**Document section**.
= Beginning of Section =
- Nickname: PDK
- Interactive map of Podakkudi
- Country: India
- State: Tamil Nadu
- District: Thiruvarur

Area
- • Total: 2 km^{2} (0.77 sq mi)

Languages
- • Official: Tamil
- Time zone: UTC+5:30 (IST)
- PIN: 614103
- Telephone code: 04367
- Vehicle registration: TN-50 (Thiruvarur)
- Nearest metro city: Tiruchirappalli
- Literacy: 50%
- Lok Sabha constituency: Thanjavur
- State Legislative Assembly constituency: Mannargudi
- Website: www.podakkudi.info

= Podakkudi =

Podakkudi (Shortened as PDK) is a village in Thiruvarur district in the South Indian state of Tamil Nadu. The town is located at a distance of 20 km from the district headquarters Thiruvarur and 272 km from the state capital Chennai. Podakkudi is known for the Big Pallivasal, a prominent Islamic shrine. Nearby town is Koothanallur and the nearby villages are Atthikadai and Budamangalam.

Podakkudi is derived from Pirai Kodi (Crescent Flag). Crescent flag were used as the identity of Muslims, the village was known by this name and over time it has become Podakkudi. Podakkudi was a part of Tanjore district until India's independence in 1947 and Nagapattinam district until 1991 and subsequently a part of the newly formed Thiruvarur district. The town is a part of the fertile Cauvery Delta and the major profession in the town is agriculture.

Podakkudi is administered by a village Gram panchayat. Podakkudi comes under the Mannargudi assembly constituency which elects a member to the Tamil Nadu Legislative Assembly once every five years and it is a part of the Thanjavur constituency which elects its Member of Parliament (MP) once in five years. Roadways are the major mode of transportation to the town and the nearest railway station is at Mannargudi and Koradacheri. The nearest seaport is Nagapattinam Port, located 33 km away, while the nearest airport is the Tiruchirappalli International Airport, located 104 km away from the town.
= End of Section =
**Problem 1**. List every district that the Podakkudi profile says the village has been part of.
**Problem 2**. According to the Podakkudi profile, which port is the nearest seaport to the village, and how far away is it?

**Extracted data**.
= Beginning of Section =
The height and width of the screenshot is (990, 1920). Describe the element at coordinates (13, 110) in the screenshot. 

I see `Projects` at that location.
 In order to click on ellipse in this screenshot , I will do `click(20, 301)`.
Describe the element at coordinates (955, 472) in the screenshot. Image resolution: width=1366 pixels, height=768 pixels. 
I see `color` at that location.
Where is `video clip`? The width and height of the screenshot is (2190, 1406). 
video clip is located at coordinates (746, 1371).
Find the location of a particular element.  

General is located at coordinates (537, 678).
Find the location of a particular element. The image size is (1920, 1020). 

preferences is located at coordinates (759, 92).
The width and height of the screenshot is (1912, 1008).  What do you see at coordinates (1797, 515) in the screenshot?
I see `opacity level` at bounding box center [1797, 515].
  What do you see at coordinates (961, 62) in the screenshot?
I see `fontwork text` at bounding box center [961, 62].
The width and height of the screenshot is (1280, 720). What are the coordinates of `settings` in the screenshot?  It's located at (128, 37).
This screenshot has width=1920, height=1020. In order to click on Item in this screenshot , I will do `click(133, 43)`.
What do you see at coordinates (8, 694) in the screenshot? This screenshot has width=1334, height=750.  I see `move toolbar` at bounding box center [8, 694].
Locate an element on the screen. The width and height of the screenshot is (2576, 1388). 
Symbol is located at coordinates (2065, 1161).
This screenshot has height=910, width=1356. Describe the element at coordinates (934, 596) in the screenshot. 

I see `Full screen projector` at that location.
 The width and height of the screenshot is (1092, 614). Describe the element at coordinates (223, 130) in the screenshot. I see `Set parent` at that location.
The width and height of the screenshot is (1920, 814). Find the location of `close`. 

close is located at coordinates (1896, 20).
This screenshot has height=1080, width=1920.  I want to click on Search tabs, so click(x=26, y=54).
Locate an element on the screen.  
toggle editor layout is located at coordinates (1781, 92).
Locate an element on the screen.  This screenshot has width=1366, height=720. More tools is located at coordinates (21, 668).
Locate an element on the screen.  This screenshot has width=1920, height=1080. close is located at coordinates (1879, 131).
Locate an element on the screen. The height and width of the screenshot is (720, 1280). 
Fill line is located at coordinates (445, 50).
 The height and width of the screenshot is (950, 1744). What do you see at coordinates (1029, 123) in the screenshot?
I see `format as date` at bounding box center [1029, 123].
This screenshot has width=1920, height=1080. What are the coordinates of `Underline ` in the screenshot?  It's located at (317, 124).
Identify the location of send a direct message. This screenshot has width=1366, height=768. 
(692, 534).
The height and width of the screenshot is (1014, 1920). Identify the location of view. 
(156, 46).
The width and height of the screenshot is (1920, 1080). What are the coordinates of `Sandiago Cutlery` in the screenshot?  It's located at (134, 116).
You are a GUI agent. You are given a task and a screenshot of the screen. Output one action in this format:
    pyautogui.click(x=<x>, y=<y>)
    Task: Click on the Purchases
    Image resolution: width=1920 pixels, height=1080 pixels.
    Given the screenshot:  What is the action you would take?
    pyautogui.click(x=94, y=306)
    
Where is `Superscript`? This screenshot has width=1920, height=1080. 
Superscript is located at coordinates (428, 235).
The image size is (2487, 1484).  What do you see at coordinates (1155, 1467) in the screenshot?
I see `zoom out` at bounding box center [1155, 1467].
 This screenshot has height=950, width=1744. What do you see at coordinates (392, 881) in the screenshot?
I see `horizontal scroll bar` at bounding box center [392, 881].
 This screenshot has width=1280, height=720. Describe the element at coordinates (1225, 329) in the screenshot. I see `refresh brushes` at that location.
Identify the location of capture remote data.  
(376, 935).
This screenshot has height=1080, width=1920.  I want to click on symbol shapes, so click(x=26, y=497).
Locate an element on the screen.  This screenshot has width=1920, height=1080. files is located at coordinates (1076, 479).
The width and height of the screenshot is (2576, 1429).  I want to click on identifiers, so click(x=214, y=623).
= End of Section =
**Exercise result 1**. Tanjore, Nagapattinam, Thiruvarur

**Exercise result 2**. Nagapattinam Port, located 33 km away.